[Pixel coordinate grounding data]
::::
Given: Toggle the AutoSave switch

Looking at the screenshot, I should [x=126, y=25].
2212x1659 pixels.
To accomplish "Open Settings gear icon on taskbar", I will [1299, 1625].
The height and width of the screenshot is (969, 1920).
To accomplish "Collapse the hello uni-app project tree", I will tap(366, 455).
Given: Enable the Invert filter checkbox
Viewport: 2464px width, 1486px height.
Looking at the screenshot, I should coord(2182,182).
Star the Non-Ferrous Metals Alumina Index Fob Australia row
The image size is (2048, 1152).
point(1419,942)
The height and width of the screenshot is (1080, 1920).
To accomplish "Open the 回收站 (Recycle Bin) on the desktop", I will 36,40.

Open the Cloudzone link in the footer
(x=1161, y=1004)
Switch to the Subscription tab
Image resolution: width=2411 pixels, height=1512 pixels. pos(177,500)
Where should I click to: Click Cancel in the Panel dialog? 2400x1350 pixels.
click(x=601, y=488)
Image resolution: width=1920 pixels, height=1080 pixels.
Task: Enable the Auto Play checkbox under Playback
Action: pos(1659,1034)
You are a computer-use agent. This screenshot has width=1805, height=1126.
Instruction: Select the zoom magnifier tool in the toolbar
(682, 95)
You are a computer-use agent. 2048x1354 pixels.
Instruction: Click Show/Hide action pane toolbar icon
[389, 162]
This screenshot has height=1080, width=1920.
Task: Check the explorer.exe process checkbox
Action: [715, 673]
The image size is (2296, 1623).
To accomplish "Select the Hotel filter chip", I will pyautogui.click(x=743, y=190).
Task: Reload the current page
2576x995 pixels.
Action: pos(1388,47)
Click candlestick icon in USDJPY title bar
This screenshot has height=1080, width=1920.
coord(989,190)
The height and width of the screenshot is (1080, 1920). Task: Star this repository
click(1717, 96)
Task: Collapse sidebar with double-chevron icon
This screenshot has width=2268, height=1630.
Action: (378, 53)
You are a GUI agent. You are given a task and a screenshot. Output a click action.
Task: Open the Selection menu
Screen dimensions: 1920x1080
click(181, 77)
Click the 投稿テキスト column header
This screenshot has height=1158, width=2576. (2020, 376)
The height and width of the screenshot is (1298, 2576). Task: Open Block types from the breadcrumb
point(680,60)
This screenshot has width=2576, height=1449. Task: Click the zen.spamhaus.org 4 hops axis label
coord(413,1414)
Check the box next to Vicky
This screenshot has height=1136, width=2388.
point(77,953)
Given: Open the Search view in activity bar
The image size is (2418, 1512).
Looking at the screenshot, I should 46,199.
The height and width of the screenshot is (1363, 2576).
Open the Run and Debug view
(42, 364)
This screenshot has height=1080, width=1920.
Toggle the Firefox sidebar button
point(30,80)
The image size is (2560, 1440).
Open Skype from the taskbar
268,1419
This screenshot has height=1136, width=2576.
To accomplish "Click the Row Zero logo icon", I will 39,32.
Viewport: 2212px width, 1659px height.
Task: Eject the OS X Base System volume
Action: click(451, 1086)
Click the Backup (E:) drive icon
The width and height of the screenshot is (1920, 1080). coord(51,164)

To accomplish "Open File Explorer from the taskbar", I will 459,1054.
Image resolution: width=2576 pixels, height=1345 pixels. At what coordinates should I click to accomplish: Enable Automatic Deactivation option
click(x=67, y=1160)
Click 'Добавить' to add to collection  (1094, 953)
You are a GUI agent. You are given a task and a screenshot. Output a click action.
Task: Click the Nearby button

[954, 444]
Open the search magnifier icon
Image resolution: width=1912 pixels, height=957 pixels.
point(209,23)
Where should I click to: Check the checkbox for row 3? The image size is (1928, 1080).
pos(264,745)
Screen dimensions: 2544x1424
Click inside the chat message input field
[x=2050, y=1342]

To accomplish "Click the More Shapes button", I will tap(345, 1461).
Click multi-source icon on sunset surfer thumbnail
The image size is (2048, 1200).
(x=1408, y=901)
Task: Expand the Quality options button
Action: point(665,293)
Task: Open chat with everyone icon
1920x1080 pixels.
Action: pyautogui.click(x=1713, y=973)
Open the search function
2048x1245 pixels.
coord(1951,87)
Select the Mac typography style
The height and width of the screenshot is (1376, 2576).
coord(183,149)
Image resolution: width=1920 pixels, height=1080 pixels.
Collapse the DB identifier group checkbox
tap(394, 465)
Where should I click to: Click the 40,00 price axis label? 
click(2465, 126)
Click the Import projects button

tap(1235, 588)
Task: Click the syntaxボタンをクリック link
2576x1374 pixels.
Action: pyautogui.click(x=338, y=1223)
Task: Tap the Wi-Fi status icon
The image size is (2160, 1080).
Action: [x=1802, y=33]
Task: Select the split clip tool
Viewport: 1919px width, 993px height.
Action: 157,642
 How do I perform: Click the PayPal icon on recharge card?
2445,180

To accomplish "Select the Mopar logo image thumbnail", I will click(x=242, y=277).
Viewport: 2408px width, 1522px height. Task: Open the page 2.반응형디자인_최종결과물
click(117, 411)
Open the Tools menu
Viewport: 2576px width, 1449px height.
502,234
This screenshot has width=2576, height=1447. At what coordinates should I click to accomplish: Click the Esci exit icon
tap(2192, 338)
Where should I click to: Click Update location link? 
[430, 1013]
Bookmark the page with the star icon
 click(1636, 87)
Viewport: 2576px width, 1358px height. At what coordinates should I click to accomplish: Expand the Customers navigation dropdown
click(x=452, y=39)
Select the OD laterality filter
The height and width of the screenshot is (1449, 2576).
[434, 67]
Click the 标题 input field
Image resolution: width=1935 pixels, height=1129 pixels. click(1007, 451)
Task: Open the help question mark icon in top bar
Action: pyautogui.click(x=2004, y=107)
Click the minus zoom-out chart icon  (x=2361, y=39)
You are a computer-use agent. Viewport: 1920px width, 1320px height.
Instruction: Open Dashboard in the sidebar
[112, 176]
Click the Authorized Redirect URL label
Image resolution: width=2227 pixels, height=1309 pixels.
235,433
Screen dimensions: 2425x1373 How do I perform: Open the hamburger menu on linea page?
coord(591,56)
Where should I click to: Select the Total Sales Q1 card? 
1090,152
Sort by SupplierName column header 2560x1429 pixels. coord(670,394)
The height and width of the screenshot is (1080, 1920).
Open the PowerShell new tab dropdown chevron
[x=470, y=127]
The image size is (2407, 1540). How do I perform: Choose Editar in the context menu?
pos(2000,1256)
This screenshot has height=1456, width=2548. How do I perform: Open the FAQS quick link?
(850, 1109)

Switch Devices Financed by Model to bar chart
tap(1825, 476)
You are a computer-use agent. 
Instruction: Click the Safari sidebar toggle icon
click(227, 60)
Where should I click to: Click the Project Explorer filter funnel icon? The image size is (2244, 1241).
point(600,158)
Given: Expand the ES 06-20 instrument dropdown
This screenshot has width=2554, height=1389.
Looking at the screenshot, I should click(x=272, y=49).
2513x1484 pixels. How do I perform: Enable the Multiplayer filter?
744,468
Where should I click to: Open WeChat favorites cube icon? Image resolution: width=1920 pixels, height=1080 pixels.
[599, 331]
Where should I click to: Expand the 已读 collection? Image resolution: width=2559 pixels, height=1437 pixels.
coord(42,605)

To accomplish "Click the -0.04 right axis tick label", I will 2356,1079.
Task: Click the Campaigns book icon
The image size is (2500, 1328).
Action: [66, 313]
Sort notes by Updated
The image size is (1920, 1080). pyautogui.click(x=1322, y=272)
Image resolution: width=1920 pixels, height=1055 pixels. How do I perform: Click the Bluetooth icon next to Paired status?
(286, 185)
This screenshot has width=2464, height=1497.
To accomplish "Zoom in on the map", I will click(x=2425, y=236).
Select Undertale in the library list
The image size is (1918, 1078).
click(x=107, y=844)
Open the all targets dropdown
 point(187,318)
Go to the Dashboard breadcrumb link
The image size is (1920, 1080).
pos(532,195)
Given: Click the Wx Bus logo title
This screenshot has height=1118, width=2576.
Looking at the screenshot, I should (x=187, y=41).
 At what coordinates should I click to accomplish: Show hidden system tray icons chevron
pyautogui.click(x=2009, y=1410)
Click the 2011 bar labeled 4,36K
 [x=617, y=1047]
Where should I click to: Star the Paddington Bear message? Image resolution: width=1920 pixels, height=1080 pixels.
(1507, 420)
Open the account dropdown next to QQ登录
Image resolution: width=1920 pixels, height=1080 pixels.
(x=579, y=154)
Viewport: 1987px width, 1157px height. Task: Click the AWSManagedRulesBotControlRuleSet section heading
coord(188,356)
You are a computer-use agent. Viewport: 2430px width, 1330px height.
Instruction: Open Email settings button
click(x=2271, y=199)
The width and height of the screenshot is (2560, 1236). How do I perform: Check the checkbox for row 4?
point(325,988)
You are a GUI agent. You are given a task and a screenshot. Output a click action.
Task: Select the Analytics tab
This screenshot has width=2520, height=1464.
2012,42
::::
» **Task to complete**
State the number of lines above that hold the string "title", with nothing added.

» **Reply to the task**
2